Pixel coordinate grounding material
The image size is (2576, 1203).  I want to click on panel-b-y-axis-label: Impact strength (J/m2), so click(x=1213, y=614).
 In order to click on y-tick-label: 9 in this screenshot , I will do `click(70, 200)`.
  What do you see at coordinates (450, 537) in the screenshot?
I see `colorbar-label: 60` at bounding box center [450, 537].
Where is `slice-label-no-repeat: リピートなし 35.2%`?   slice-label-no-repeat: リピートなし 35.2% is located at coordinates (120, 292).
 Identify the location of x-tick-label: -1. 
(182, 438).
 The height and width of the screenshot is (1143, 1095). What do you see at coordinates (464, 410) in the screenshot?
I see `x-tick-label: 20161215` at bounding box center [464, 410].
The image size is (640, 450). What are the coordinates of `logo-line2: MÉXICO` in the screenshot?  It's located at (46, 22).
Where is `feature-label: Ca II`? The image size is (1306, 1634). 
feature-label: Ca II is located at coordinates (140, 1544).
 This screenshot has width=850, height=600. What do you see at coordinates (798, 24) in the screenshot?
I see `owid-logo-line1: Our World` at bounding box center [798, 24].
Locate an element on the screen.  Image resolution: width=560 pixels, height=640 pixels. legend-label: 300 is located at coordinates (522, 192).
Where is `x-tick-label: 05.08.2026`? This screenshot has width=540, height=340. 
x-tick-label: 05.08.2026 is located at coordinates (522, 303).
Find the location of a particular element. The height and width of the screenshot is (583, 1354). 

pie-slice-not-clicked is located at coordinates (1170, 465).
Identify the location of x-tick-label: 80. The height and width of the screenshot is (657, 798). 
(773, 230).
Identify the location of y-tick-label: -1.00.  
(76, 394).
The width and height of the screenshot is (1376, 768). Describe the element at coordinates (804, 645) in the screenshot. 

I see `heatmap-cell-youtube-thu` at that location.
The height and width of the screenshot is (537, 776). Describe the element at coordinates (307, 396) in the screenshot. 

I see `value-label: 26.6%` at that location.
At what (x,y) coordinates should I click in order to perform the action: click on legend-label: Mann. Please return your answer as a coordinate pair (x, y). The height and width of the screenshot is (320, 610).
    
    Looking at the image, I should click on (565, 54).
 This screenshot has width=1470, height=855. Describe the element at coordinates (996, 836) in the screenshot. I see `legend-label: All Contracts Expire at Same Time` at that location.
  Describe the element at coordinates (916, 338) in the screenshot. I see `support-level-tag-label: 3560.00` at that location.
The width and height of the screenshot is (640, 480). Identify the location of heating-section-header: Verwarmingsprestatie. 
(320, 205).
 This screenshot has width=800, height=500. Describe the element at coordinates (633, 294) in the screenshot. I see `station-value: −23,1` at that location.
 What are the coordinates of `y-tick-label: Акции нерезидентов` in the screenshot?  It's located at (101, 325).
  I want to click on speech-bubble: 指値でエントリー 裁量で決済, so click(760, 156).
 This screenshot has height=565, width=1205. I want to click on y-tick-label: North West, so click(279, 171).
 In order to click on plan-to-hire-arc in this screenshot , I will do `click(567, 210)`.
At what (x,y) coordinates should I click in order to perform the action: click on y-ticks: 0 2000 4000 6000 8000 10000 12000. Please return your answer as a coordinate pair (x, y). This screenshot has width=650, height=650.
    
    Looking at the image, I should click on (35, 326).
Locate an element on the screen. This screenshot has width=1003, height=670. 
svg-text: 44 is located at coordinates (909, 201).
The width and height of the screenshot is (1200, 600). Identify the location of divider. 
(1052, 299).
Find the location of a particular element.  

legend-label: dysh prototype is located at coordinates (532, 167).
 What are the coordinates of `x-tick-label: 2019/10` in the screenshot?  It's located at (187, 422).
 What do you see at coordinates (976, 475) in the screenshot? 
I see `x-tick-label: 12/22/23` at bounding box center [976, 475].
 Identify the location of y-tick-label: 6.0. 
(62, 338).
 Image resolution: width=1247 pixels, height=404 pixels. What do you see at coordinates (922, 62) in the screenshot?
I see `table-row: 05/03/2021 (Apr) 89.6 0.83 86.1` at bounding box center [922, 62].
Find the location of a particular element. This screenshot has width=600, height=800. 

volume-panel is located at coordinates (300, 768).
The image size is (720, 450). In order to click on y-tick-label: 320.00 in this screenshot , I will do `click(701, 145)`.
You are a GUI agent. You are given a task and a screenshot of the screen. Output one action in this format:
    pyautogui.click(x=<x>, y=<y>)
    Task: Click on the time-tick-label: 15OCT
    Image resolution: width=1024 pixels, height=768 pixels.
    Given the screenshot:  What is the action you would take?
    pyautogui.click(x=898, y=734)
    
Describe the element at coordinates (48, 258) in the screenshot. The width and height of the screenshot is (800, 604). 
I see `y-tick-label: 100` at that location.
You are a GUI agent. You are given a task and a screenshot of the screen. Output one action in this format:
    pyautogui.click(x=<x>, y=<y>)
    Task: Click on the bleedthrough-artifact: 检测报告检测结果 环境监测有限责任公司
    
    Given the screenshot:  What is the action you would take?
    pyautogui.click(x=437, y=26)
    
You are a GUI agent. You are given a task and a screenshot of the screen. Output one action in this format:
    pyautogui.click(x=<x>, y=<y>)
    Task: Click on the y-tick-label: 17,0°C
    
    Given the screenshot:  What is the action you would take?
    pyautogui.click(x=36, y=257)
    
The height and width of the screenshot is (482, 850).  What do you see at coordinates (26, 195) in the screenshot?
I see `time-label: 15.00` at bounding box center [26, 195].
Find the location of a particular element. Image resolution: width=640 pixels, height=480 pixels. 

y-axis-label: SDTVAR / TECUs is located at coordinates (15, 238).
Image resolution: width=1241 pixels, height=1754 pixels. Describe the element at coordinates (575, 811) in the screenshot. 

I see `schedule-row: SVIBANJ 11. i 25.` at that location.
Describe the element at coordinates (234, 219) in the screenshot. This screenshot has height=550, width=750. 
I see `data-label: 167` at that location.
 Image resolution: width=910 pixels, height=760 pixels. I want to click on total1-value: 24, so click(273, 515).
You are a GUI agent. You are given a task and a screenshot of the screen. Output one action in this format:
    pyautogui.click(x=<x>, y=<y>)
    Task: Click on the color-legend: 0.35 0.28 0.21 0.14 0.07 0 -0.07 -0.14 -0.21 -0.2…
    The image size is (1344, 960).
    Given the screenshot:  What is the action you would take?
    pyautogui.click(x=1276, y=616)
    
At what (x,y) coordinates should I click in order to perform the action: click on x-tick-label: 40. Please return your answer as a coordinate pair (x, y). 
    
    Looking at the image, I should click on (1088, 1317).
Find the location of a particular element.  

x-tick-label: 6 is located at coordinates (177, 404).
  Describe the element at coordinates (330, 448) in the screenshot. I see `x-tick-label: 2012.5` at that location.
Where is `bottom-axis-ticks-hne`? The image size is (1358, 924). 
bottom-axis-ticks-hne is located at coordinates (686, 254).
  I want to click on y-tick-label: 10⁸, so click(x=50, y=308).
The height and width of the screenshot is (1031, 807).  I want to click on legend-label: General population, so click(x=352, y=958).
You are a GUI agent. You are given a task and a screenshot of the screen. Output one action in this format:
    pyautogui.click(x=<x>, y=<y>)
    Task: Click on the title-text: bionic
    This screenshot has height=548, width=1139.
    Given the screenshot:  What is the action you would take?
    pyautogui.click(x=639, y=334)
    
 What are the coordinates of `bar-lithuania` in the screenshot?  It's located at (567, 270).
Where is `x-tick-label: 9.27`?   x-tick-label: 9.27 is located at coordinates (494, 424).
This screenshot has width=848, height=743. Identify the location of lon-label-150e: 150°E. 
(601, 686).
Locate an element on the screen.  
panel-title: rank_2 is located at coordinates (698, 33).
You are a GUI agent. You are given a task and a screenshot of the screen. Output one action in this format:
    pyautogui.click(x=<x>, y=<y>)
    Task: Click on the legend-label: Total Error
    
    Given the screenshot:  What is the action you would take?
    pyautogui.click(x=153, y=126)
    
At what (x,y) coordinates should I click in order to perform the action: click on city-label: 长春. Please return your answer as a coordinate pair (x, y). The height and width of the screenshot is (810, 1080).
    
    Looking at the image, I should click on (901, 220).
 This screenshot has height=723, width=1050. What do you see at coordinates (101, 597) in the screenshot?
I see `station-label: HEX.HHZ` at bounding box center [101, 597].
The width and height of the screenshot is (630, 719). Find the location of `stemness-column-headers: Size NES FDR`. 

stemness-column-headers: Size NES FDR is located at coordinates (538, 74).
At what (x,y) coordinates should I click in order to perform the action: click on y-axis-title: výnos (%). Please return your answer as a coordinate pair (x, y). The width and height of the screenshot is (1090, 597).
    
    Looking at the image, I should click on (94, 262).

# WHAT IS REQUIRED
Starting with the line that contains "What do you see at coordinates (450, 537)" and going on through the line that contains "The image size is (640, 450).", rewrite the material with "Identify" swapped for "Find" and nothing else altered. Give only those lines.

# SOLUTION BELOW
  What do you see at coordinates (450, 537) in the screenshot?
I see `colorbar-label: 60` at bounding box center [450, 537].
Where is `slice-label-no-repeat: リピートなし 35.2%`?   slice-label-no-repeat: リピートなし 35.2% is located at coordinates (120, 292).
 Find the location of x-tick-label: -1. 
(182, 438).
 The height and width of the screenshot is (1143, 1095). What do you see at coordinates (464, 410) in the screenshot?
I see `x-tick-label: 20161215` at bounding box center [464, 410].
The image size is (640, 450). What are the coordinates of `logo-line2: MÉXICO` in the screenshot?  It's located at (46, 22).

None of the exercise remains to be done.